Nestlé-Video

„Klöckner-Freispruch“ stößt auf Kritik


Die Bundesagrarministerin hat mit ihrem Twitter-Video nach Auffassung der MABB die verfassungsrechtlichen Grenzen für eine zulässige Öffentlichkeitsarbeit der Bundesregierung nicht überschritten.
Foto: CDU Rheinland-Pfalz
Die Bundesagrarministerin hat mit ihrem Twitter-Video nach Auffassung der MABB die verfassungsrechtlichen Grenzen für eine zulässige Öffentlichkeitsarbeit der Bundesregierung nicht überschritten.

Das umstrittene Video der Bundesministerin mit dem Nestlé-Manager ist keine Schleichwerbung, urteilt die Medienaufsichtsbehörde. Kommentatoren auf Twitter und in der Tagespresse sehen dies bisweilen anders.

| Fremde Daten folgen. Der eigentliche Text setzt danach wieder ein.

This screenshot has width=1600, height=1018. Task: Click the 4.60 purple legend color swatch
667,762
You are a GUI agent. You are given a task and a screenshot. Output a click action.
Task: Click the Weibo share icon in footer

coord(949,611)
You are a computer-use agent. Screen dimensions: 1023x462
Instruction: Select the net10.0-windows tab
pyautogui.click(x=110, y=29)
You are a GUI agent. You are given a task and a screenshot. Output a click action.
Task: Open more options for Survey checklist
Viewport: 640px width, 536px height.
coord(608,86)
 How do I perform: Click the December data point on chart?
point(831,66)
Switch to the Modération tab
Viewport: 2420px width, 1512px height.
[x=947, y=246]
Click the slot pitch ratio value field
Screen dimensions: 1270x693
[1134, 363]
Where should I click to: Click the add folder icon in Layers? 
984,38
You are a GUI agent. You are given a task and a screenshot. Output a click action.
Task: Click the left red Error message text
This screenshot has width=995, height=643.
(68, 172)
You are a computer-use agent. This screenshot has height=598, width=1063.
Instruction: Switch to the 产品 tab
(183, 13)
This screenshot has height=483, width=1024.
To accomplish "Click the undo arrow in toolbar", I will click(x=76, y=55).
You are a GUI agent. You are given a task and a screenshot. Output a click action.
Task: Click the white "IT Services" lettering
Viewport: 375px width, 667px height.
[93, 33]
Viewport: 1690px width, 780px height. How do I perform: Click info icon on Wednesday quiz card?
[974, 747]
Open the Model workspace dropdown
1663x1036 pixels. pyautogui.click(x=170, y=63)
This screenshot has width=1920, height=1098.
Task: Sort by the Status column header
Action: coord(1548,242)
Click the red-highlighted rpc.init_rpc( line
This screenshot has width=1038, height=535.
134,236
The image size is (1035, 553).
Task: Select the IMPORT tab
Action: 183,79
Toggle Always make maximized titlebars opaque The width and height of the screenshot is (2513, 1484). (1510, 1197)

Die Medienaufsichtsbehörde kommt zu dem Ergebnis, dass es sich bei dem umstrittenen Video der Bundesagrarministerin mit einem Nestlé-Manager von Anfang Juni nicht um Schleichwerbung handelt. Der Vorwurf der Schleichwerbung habe sich zwar nicht erhärtet. Doch mehr Distanz sei doch wünschenswert gewesen. Zu diesem Standpunkt gelangt die FAZ in einem Kommentar in ihrer Mittwochsausgabe. Auch auf Twitter erntet die Entscheidung der Landesmedienanstalt Kritik: In Kommentaren wird „Kopfschütteln“ darüber zum Ausdruck gebracht, dass die ganze Bundesregierung „hemmungslos“ für Großkonzerne werben dürfe. Auch stellt ein Kommentar fest, das Video sei dennoch „viel zu positiv Nestlé gegenüber.“

Zuvor hatte die Medienanstalt Berlin-Brandenburg (MABB) am Dienstag mitgeteilt, das Video von Bundesagrarministerin Julia Klöckner (CDU) mit dem Nestlé-Deutschland-Chef Marc-Aurel Boersch sei keine Schleichwerbung. Zu diesem Ergebnis sei die MABB nach einem Aufsichtsgespräch mit Vertretern des Bundesagrarministeriums (BMEL) gelangt. Das Video war Anfang Juni auf dem offiziellen Twitter-Account des BMEL veröffentlicht worden. Darin hatte Klöckner den Nahrungsmittelkonzern für seine Bemühungen zur Senkung der Zucker-, Salz- und Fettgehalte in Lebensmitteln gelobt. Daraufhin waren rund 20 Beschwerden wegen des Verdachts der Schleichwerbung bei der MABB eingegangen.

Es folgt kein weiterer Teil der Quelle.